• QUESTIONS ON THE MATERIAL:
1) Answer these questions about the radio propagation forecast, one line each and marked the same way:
(a) How much signal absorption is expected on the LF band on Southern Hemisphere paths?
(b) Between what values should daily solar flux index levels range?
(c) What chance does the forecast give for a geoeffective coronal hole?
2) In one to three sentences, explain what the radio propagation forecast says would cause polar cap absorption on high latitude paths, and how likely it rates that absorption.
3) Extend the radio propagation forecast, picking up after its final line.

• EXCERPT PROVIDED:
※ ※ ※

There will be minor to moderate signal absorption on the MF AM broadcast band, 160 and 120 meters on high, mid and low latitude propagation paths in the Northern Hemisphere. The minor to moderate absorption will degrade propagation conditions.

There will be minor signal absorption on the MF AM broadcast band, 160 and 120 meters on high and low latitude propagation paths in the Southern Hemisphere. The minor absorption will degrade propagation conditions.

There will be minor to moderate signal absorption on the LF band on high, mid and low latitude paths in the Northern Hemisphere. The minor to moderate absorption will degrade propagation conditions.

There will be minor signal absorption on the LF band on high and low latitude propagation paths in the Southern Hemisphere. The minor absorption will degrade propagation conditions.

The following planetary geomagnetic conditions will occur:

04/26/2008- Kp 4-1. 04/27-30/2008 Kp 3-0, 05/01-02/2008 Kp 5-3, isolated 6.

During the period quiet (Kp 0-2) geomagnetic conditions WILL OCCUR.

During the period unsettled (Kp- 3) geomagnetic conditions WILL OCCUR.

During the period active (Kp- 4) geomagnetic conditions WILL OCCUR.

During the period minor (Kp- 5) geomagnetic storming conditions WILL OCCUR.

During the period moderate (Kp- 6) geomagnetic storming conditions MAY OCCUR.

During the period strong (Kp- 7) geomagnetic storming conditions WILL NOT OCCUR.

During the period severe (Kp- 8) geomagnetic storming conditions WILL NOT OCCUR.

During the period extreme (Kp- 9) geomagnetic storming conditions WILL NOT OCCUR.

The chance of polar cap absorption on high latitude propagation paths due to excessive energetic protons >10 Mev (10+0) is LOW.

The chance of daylight side Sudden Ionospheric Disturbances (SID) radio blackouts from solar flares is LOW.

The chance of a geoeffective (Earth facing) Coronal Mass Ejection (CME) is LOW.

The chance of a partially geoeffective (Earth facing) Coronal Mass Ejection (CME) is LOW.

The chance of a geoeffective (Earth facing) Coronal Hole is HIGH.

Daily maximum/minimum solar flux index levels (SFI) should range between 72 and 67.

The probability of a small C class solar flare is LOW.

The probability of a large M class solar flare is LOW.

The probability of a huge X class solar flare is LOW.

※ ※ ※

• EXTRACTED ENTRIES:
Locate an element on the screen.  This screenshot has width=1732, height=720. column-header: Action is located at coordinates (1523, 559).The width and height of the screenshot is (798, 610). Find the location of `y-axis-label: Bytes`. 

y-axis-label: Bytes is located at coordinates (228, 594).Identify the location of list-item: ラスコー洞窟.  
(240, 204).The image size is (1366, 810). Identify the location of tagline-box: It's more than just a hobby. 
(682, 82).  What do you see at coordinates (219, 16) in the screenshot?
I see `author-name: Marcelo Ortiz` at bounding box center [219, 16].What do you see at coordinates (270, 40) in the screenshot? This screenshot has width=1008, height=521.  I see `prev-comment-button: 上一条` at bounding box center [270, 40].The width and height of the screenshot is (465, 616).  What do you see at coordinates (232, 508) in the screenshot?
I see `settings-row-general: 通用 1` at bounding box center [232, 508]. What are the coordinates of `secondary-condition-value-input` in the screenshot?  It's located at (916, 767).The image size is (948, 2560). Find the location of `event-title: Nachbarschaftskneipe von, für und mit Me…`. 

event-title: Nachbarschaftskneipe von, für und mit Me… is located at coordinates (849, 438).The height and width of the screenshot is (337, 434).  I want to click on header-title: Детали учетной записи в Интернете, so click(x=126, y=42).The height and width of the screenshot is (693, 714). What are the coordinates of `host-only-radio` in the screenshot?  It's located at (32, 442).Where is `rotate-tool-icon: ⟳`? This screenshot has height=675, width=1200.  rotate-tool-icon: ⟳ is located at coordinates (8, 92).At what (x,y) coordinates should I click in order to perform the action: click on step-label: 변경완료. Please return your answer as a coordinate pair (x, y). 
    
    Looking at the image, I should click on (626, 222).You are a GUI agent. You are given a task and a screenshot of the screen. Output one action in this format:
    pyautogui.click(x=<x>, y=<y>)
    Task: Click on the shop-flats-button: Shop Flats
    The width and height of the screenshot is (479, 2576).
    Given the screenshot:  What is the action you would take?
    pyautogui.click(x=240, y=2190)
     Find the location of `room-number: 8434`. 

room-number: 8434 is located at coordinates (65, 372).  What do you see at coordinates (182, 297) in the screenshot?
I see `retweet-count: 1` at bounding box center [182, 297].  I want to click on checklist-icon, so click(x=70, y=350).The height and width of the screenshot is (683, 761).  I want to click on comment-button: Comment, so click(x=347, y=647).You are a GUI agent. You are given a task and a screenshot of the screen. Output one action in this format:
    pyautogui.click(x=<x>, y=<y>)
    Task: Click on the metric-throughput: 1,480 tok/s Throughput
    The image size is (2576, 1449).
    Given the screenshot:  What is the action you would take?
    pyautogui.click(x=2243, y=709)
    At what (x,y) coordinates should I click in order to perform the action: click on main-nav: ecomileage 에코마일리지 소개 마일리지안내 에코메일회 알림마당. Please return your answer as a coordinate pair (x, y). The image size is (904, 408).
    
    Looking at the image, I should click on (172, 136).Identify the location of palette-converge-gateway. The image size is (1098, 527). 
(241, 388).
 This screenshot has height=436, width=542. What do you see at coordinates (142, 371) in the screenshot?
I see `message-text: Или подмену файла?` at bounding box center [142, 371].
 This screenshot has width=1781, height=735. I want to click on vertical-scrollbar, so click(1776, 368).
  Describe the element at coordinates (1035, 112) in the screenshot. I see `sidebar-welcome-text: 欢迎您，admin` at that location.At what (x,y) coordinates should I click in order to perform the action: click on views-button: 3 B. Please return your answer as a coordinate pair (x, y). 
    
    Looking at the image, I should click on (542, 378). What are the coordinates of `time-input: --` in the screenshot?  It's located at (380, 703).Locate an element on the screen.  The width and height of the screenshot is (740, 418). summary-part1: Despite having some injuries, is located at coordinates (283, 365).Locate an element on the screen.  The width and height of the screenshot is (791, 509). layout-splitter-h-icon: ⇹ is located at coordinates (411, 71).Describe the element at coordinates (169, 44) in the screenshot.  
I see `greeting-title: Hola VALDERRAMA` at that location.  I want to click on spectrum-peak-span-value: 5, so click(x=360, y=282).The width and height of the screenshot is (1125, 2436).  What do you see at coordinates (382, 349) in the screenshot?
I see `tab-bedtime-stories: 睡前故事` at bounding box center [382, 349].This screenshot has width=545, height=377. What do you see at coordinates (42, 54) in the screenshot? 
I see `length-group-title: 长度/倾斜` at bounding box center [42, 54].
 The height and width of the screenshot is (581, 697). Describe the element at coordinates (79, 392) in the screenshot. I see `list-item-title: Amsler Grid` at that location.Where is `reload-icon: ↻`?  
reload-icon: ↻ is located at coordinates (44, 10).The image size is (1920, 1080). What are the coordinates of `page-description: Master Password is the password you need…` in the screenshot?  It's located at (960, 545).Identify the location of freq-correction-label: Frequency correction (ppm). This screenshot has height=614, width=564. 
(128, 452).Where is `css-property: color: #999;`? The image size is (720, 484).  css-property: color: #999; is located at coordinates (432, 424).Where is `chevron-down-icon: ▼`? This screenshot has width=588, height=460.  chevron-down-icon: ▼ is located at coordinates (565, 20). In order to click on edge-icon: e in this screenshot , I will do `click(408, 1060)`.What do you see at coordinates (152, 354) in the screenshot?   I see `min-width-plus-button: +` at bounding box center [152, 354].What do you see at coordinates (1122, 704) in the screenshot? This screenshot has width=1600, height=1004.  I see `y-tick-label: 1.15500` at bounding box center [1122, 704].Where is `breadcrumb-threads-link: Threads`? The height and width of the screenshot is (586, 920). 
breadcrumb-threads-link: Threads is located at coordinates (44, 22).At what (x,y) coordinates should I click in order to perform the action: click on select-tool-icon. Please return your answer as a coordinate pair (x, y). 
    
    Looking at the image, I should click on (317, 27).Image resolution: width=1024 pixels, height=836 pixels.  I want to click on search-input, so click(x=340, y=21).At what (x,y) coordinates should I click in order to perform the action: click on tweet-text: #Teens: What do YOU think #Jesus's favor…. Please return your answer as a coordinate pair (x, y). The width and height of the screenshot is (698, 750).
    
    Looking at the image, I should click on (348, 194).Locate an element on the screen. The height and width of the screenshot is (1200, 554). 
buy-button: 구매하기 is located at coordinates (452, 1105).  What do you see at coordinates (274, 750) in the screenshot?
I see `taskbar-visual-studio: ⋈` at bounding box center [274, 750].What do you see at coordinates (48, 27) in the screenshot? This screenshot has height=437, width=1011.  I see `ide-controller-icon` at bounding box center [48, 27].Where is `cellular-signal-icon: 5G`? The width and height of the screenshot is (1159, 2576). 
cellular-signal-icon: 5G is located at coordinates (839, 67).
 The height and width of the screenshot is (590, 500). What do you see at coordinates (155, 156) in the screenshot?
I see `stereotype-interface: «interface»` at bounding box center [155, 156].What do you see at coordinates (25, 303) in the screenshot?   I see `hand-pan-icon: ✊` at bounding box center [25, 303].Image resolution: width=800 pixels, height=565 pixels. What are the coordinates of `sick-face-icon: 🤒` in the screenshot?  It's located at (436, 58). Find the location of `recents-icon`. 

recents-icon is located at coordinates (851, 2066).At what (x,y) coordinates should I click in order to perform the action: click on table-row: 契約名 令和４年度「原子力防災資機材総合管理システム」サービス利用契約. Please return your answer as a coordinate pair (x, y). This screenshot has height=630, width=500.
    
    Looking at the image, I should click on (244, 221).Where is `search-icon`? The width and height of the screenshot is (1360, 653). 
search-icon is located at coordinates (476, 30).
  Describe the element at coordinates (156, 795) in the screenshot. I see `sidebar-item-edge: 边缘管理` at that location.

※ ※ ※

• OUTPUTS BY TASK:
1)
(a) Minor signal absorption, on high and low latitude propagation paths.
(b) Between 72 and 67.
(c) High.

2) Polar cap absorption on high latitude paths would come from excessive energetic protons above 10 MeV. The forecast rates the chance of this as low.

3)
When the Interplanetary Magnetic Field (IMF) polarity is negative the probability of geomagnetic storming on Earth increases. The NOAA/SWPC Wang-Sheeley-Arge model forecasts the Interplanetary Magnetic Field (IMF) to be NEGATIVE.

PAST SOLAR, SPACE WEATHER AND GEOMAGNETIC CONDITIONS-

For 04/19-25/2008-

Per forecast #2008-16 the period saw propagation conditions ranging from poor to fair on LF, MF and HF frequencies.

Globally with the daily sunspot number as low as 00 and vaguely related solar flux level as low as 66, the Maximum Usable Frequency (MUF) did not rise high enough to give 6, 10, 12, 15, 17 and 20 meters a boost in propagation conditions via the F2 layer.

The following propagation modes and strengths were observed on 6 meters.

F2- NO

Sporadic E- YES/GOOD

Auroral E- YES/GOOD due to a high latitude K index of 6.

Tropospheric Ducting- YES/GOOD

Meteor Scatter- YES/GOOD due to the Lyrids meteor shower on 04/21-22/2008

A good source of information on meteor showers is Star Date Online at: http://stardate.org/nightsky/meteors

Propagation Forecast Scales-
Excellent- +1 db Over S9 Or better
Good- S7-9
Fair- S4-6
Poor- S1-3

None-S0

There were some Sporadic E (Es) propagation openings on 6-160 meters.

In the Northern Hemisphere due to seasonal chemical changes in the F layer of the ionosphere and therefore lower MUFs, there was little significant east-west F layer propagation on 15, 12 and 10 meters. There were intermittent east-west propagation openings on 17 meters.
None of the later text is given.